Puesto que trabajó en 2.000 oficios antes de dedicarse plenamente a la interpretación, debutó en el negocio a una edad en la que muchos de sus participantes ya están en condiciones de reconocer su fracaso. Este aparente hándicap consiguió que nunca le identificáramos como joven promesa y sus caracterizaciones, atrapadas en la madurez e invariables a lo largo de los años, lo convertirían en uno de esos iconos a los que no les afecta el paso del tiempo.
Gracias a los consejos y la insistencia de Dustin Hoffman, compañero de promoción y de fatigas a la hora de abrirse paso, se postuló para entrar en el reparto de Lilith (1964), una historia bastante personal de Robert Rossen sobre lo fina que puede ser la línea que separa la razón de la locura. Allí conoció a Warren Beatty. Su presencia, su gusto por el riesgo y su insobornable ética de trabajo hizo que éste lo reclutara para una aventura independiente que acabaría dirigiendo otro especialista en mostrar ese lado amargo de la existencia, Arthur Penn.

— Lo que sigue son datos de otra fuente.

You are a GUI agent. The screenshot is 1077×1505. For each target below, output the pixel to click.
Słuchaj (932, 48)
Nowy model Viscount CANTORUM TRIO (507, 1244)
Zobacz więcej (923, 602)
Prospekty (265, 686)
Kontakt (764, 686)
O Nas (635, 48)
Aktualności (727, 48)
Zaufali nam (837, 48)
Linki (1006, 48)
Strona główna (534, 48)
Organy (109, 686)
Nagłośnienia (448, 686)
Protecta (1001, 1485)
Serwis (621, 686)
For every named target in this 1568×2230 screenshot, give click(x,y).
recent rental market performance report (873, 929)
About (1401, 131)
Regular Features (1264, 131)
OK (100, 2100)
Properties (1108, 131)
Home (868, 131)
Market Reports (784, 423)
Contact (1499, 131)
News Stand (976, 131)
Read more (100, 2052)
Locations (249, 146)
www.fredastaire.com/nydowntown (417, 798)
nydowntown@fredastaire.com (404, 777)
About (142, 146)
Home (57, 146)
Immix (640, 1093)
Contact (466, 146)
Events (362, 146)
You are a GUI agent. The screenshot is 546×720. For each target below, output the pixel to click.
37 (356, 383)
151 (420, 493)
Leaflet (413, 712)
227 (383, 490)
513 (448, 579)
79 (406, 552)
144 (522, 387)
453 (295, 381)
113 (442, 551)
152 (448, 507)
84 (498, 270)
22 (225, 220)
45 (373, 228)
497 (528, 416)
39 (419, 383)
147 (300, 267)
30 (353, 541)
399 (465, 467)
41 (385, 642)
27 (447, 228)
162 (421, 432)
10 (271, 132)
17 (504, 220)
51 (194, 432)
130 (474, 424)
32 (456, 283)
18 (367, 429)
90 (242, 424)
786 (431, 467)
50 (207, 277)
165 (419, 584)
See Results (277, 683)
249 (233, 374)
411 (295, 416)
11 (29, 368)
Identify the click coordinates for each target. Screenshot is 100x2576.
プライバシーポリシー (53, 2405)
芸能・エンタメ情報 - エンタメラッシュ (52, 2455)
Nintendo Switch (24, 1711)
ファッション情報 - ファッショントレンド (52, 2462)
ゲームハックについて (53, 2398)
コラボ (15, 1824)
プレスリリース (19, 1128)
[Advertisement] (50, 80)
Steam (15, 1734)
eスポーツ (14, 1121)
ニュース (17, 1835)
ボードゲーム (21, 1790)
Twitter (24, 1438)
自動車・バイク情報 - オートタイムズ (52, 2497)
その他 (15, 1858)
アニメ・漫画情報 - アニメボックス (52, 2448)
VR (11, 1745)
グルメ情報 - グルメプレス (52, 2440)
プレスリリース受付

Bonnie and Clyde (1967) era una historia potente, surcada por una violencia tan cruda como inusual para su época (en pocos años sería habitual). Como apuesta personal de Beatty devino en exitazo e hizo maravillas por la carrera de sus integrantes. Hackman construyó su primer gran secundario como el hermano mayor de Clyde, del cual James Caan tomaría apuntes años después para su Sonny Corleone. Este Buck Barrow sería el punto de partida de un lustro de papeles sobre buscavidas temerarios (Los temerarios del aire, El descenso de la muerte, ambas de 1969). Volvió a rozar un Oscar como mejor actor de reparto en Nunca canté para mi padre (I never sang for my father, 1970), pero dejando la sensación de estar destinado a algo más grande, para lo cual necesitaba un catalizador que solo podría proporcionarle un gran papel a partir del cual girara toda una trama.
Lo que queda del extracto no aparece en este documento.